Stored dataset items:
============================================================
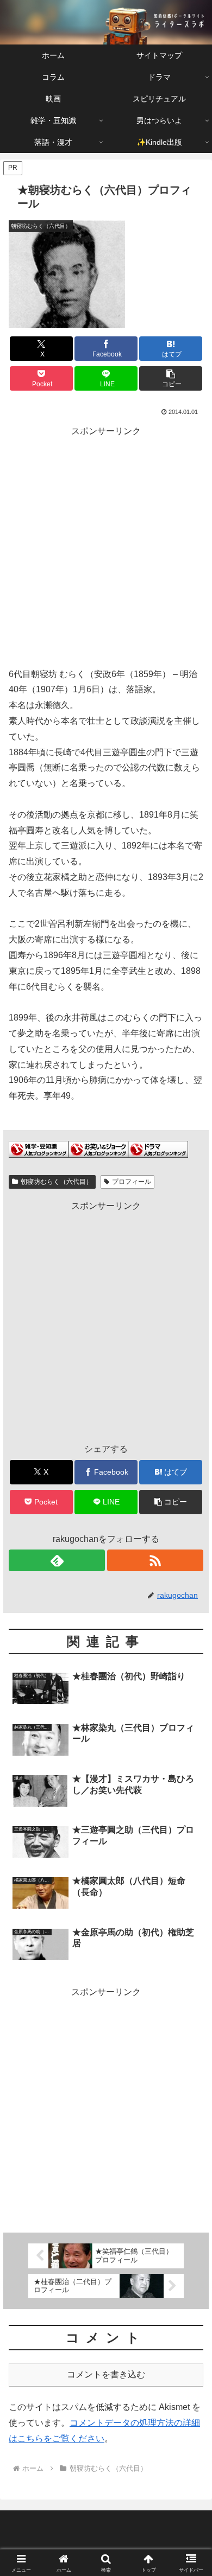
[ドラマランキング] (158, 1148)
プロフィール (131, 1181)
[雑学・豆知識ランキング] (38, 1148)
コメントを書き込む (106, 2374)
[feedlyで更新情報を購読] (57, 1560)
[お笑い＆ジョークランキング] (98, 1148)
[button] (170, 378)
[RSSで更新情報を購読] (155, 1560)
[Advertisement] (106, 545)
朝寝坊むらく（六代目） (56, 1181)
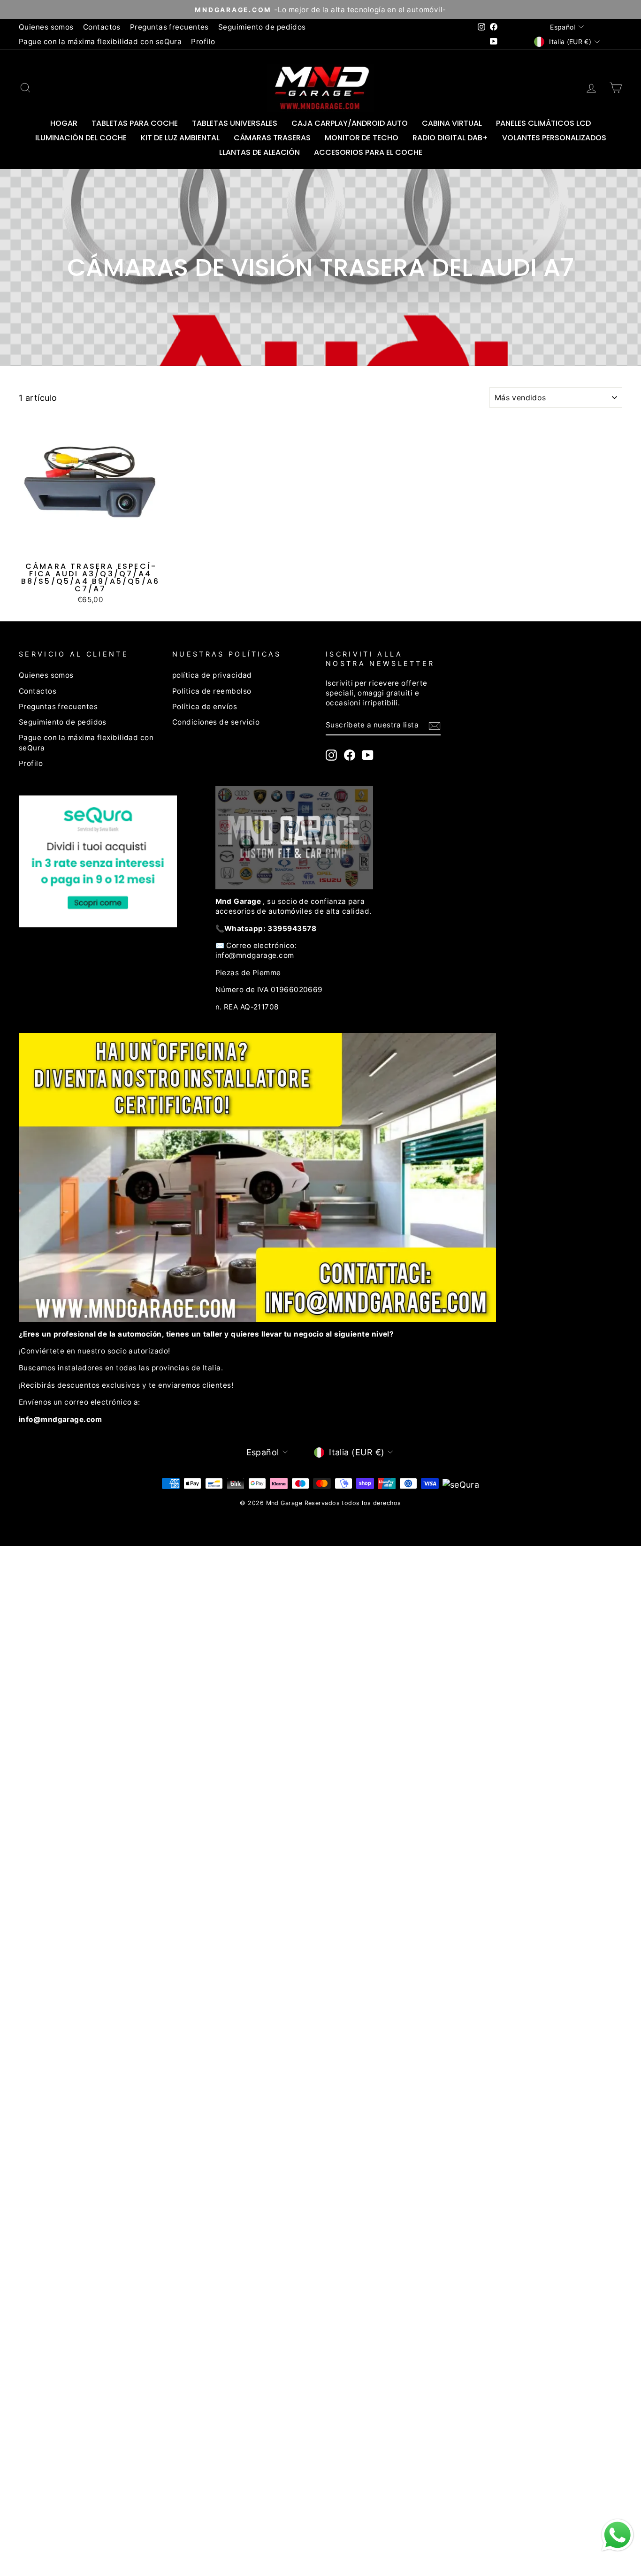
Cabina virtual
============================================================
■ **About this task**: Return every line shown above without changing a word, and skip the pictures.

■ **Answer box**:
[ドラマランキング] (158, 1148)
プロフィール (131, 1181)
[雑学・豆知識ランキング] (38, 1148)
コメントを書き込む (106, 2374)
[feedlyで更新情報を購読] (57, 1560)
[お笑い＆ジョークランキング] (98, 1148)
[button] (170, 378)
[RSSで更新情報を購読] (155, 1560)
[Advertisement] (106, 545)
朝寝坊むらく（六代目） (56, 1181)
Cabina virtual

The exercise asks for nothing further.